Draft detailed report of Numerics Working Group
(Roldan Pozo and Ron Boisvert from NIST reporting)
Back to General Java Grande Resource
Back to Report from First Meeting
Floating-point Issues
A number of issues related to the behavior of floating-point arithmetic
are of concern to the numeric community. Among these are the following.
-
Exact Reproducibility
-
Requiring that every JVM compute bitwise identical results for a given
Java program seems to be not only unrealizable in practice, but also inhibits
efficient floating-point processing on some platforms. For example, it
precludes the efficient use of floating-point hardware on Intel processors,
which utilize extended precision in registers. It also prevents compiler
writers from using certain kinds of optimizations when users will tolerate
them.
-
Rounding
-
Round-to-nearest is the only IEEE 754 rounding mode recognized by Java.

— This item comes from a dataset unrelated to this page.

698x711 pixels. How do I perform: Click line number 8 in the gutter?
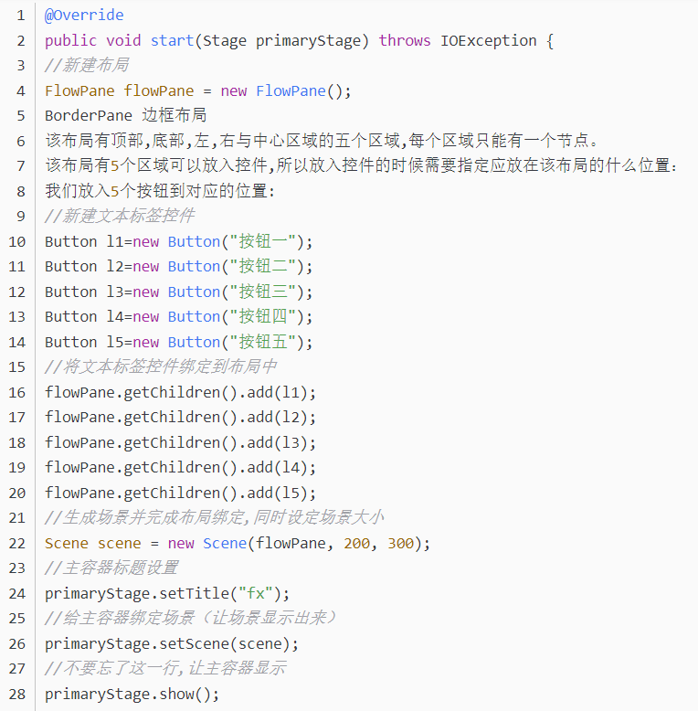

While this is adequate in most cases, some specialized processing, such
as interval arithmetic, would benefit greatly from more explicit control
of the rounding mode in specific instances.
-
IEEE Floating-point Exceptions
-
Currently Java admits only default actions when IEEE floating-point exceptions
occur. Thus, for example, 1/0 produces Inf, 0/0 produces NaN, etc. and,
since, arithmetic on these special quantities is completely defined, no
trapping occurs. This, again, is sufficient for most applications. However,
it is sometimes crucial to know if one of these special events has occurred.

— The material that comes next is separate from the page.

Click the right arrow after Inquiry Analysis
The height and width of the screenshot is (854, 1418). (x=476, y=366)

There are two ways to do this.
-
enable trapping on selected IEEE floating-point exceptions
-
provide a standard mechanism to determine whether a given IEEE floating-point
exception has been raised
-
The former is difficult to implement and to use effectively (except when
debugging a program, when it can be quite useful).
-
The latter is easy to implement and exploit by working programs, and hence
should certainly be added.
-
NaNs
-
Java defines a single specific bit pattern to represent NaN. This is contrary
to IEEE 754, which specifies a range of values, all of which represent
NaN. This Java restriction is unnecessary and quite difficult to implement
and hence should be removed.
-
Other Arithmetic Data Types
-
Other arithmetic data types are of considerable interest to the numerical
community. The two most often cited are interval arithmetic, and (arbitrary)
multiple precision arithmetic. Ideally, such data types would be added
to the Java language spec itself. However, this is unrealistic. It would
be quite useful if standard classes for such data types were defined. If
operator overloading and efficient processing of final methods were possible,
then programs using such classes would be quite natural and fairly efficient.
Arrays
-
Multidimensional Arrays
-
Numerical software designers typically take information about the physical
layout of data in memory into account when designing algorithms to achieve
high performance. For example, LAPACK uses block-oriented algorithms and
the Level 2 and 3 BLAS to localize references for efficiency in modern
cache-based systems. The fact that Fortran requires two-dimensional arrays
be stored contiguously by columns is explicitly used in the design of these
algorithms.
-
-
Unfortunately, there is no similar requirement for multidimensional arrays
in Java. Here, a two-dimensional array is an array of one-dimensional arrays.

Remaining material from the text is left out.